* **What is required**
Format each line of the listing below as one string in a JSON list, leaving out blank lines.

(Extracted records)

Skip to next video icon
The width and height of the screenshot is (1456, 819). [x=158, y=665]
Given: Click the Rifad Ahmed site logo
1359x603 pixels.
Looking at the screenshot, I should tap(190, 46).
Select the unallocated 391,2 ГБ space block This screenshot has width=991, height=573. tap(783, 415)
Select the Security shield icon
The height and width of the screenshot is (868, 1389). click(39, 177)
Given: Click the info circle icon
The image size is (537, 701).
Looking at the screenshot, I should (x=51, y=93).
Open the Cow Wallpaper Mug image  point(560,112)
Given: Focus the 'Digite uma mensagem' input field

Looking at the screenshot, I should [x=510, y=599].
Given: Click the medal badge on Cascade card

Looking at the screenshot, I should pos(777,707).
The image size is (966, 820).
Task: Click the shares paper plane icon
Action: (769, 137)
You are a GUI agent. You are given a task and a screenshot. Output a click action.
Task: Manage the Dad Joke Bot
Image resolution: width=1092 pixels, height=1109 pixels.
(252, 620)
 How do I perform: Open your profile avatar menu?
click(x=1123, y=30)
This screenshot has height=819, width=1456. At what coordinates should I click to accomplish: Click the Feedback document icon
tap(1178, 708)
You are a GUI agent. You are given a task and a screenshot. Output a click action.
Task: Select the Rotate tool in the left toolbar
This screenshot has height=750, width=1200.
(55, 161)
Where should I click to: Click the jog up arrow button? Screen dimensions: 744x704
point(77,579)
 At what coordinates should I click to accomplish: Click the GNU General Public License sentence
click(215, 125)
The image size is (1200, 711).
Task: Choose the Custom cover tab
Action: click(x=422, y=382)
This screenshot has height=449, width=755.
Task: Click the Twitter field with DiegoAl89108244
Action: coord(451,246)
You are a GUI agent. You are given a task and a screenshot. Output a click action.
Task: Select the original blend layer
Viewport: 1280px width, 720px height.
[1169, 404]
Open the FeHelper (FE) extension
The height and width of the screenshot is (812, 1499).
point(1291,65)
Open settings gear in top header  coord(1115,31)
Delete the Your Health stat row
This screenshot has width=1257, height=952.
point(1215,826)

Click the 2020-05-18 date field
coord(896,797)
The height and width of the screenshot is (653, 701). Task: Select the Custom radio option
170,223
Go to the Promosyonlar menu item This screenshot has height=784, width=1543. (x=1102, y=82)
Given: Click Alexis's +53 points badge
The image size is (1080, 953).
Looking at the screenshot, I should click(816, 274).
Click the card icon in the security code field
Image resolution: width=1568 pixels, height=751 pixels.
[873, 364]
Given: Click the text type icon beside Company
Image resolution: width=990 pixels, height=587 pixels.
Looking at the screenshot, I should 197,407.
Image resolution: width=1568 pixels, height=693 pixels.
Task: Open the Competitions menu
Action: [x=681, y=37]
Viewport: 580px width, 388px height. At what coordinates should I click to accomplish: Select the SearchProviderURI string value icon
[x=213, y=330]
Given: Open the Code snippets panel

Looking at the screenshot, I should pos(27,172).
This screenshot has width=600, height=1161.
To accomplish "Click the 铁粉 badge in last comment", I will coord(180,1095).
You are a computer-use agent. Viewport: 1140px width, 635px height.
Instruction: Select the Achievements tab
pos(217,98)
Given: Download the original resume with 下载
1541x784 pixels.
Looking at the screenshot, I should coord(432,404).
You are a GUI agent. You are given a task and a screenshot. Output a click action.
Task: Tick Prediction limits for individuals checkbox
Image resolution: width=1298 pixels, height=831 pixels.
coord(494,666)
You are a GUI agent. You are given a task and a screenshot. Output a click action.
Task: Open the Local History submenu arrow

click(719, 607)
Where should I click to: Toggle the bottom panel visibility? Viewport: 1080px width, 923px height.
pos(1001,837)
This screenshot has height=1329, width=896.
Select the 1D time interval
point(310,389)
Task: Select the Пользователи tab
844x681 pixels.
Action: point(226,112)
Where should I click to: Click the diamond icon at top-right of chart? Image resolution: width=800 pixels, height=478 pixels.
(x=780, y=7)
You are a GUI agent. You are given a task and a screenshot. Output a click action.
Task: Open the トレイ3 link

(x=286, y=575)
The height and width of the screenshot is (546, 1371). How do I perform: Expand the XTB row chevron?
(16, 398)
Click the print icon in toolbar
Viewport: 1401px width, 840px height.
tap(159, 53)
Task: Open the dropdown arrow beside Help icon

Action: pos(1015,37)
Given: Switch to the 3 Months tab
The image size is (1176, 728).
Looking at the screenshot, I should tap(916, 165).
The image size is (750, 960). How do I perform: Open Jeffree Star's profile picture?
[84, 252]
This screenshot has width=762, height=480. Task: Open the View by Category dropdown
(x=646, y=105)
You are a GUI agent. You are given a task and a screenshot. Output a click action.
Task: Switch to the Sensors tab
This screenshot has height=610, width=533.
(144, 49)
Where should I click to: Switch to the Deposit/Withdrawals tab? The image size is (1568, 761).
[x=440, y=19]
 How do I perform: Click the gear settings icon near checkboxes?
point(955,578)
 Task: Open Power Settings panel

* **Written response**
[
  "Skip to next video icon",
  "The width and height of the screenshot is (1456, 819). [x=158, y=665]",
  "Given: Click the Rifad Ahmed site logo",
  "1359x603 pixels.",
  "Looking at the screenshot, I should tap(190, 46).",
  "Select the unallocated 391,2 ГБ space block This screenshot has width=991, height=573. tap(783, 415)",
  "Select the Security shield icon",
  "The height and width of the screenshot is (868, 1389). click(39, 177)",
  "Given: Click the info circle icon",
  "The image size is (537, 701).",
  "Looking at the screenshot, I should (x=51, y=93).",
  "Open the Cow Wallpaper Mug image  point(560,112)",
  "Given: Focus the 'Digite uma mensagem' input field",
  "Looking at the screenshot, I should [x=510, y=599].",
  "Given: Click the medal badge on Cascade card",
  "Looking at the screenshot, I should pos(777,707).",
  "The image size is (966, 820).",
  "Task: Click the shares paper plane icon",
  "Action: (769, 137)",
  "You are a GUI agent. You are given a task and a screenshot. Output a click action.",
  "Task: Manage the Dad Joke Bot",
  "Image resolution: width=1092 pixels, height=1109 pixels.",
  "(252, 620)",
  " How do I perform: Open your profile avatar menu?",
  "click(x=1123, y=30)",
  "This screenshot has height=819, width=1456. At what coordinates should I click to accomplish: Click the Feedback document icon",
  "tap(1178, 708)",
  "You are a GUI agent. You are given a task and a screenshot. Output a click action.",
  "Task: Select the Rotate tool in the left toolbar",
  "This screenshot has height=750, width=1200.",
  "(55, 161)",
  "Where should I click to: Click the jog up arrow button? Screen dimensions: 744x704",
  "point(77,579)",
  " At what coordinates should I click to accomplish: Click the GNU General Public License sentence",
  "click(215, 125)",
  "The image size is (1200, 711).",
  "Task: Choose the Custom cover tab",
  "Action: click(x=422, y=382)",
  "This screenshot has height=449, width=755.",
  "Task: Click the Twitter field with DiegoAl89108244",
  "Action: coord(451,246)",
  "You are a GUI agent. You are given a task and a screenshot. Output a click action.",
  "Task: Select the original blend layer",
  "Viewport: 1280px width, 720px height.",
  "[1169, 404]",
  "Open the FeHelper (FE) extension",
  "The height and width of the screenshot is (812, 1499).",
  "point(1291,65)",
  "Open settings gear in top header  coord(1115,31)",
  "Delete the Your Health stat row",
  "This screenshot has width=1257, height=952.",
  "point(1215,826)",
  "Click the 2020-05-18 date field",
  "coord(896,797)",
  "The height and width of the screenshot is (653, 701). Task: Select the Custom radio option",
  "170,223",
  "Go to the Promosyonlar menu item This screenshot has height=784, width=1543. (x=1102, y=82)",
  "Given: Click Alexis's +53 points badge",
  "The image size is (1080, 953).",
  "Looking at the screenshot, I should click(816, 274).",
  "Click the card icon in the security code field",
  "Image resolution: width=1568 pixels, height=751 pixels.",
  "[873, 364]",
  "Given: Click the text type icon beside Company",
  "Image resolution: width=990 pixels, height=587 pixels.",
  "Looking at the screenshot, I should 197,407.",
  "Image resolution: width=1568 pixels, height=693 pixels.",
  "Task: Open the Competitions menu",
  "Action: [x=681, y=37]",
  "Viewport: 580px width, 388px height. At what coordinates should I click to accomplish: Select the SearchProviderURI string value icon",
  "[x=213, y=330]",
  "Given: Open the Code snippets panel",
  "Looking at the screenshot, I should pos(27,172).",
  "This screenshot has width=600, height=1161.",
  "To accomplish \"Click the 铁粉 badge in last comment\", I will coord(180,1095).",
  "You are a computer-use agent. Viewport: 1140px width, 635px height.",
  "Instruction: Select the Achievements tab",
  "pos(217,98)",
  "Given: Download the original resume with 下载",
  "1541x784 pixels.",
  "Looking at the screenshot, I should coord(432,404).",
  "You are a GUI agent. You are given a task and a screenshot. Output a click action.",
  "Task: Tick Prediction limits for individuals checkbox",
  "Image resolution: width=1298 pixels, height=831 pixels.",
  "coord(494,666)",
  "You are a GUI agent. You are given a task and a screenshot. Output a click action.",
  "Task: Open the Local History submenu arrow",
  "click(719, 607)",
  "Where should I click to: Toggle the bottom panel visibility? Viewport: 1080px width, 923px height.",
  "pos(1001,837)",
  "This screenshot has height=1329, width=896.",
  "Select the 1D time interval",
  "point(310,389)",
  "Task: Select the Пользователи tab",
  "844x681 pixels.",
  "Action: point(226,112)",
  "Where should I click to: Click the diamond icon at top-right of chart? Image resolution: width=800 pixels, height=478 pixels.",
  "(x=780, y=7)",
  "You are a GUI agent. You are given a task and a screenshot. Output a click action.",
  "Task: Open the トレイ3 link",
  "(x=286, y=575)",
  "The height and width of the screenshot is (546, 1371). How do I perform: Expand the XTB row chevron?",
  "(16, 398)",
  "Click the print icon in toolbar",
  "Viewport: 1401px width, 840px height.",
  "tap(159, 53)",
  "Task: Open the dropdown arrow beside Help icon",
  "Action: pos(1015,37)",
  "Given: Switch to the 3 Months tab",
  "The image size is (1176, 728).",
  "Looking at the screenshot, I should tap(916, 165).",
  "The image size is (750, 960). How do I perform: Open Jeffree Star's profile picture?",
  "[84, 252]",
  "This screenshot has width=762, height=480. Task: Open the View by Category dropdown",
  "(x=646, y=105)",
  "You are a GUI agent. You are given a task and a screenshot. Output a click action.",
  "Task: Switch to the Sensors tab",
  "This screenshot has height=610, width=533.",
  "(144, 49)",
  "Where should I click to: Switch to the Deposit/Withdrawals tab? The image size is (1568, 761).",
  "[x=440, y=19]",
  " How do I perform: Click the gear settings icon near checkboxes?",
  "point(955,578)",
  " Task: Open Power Settings panel"
]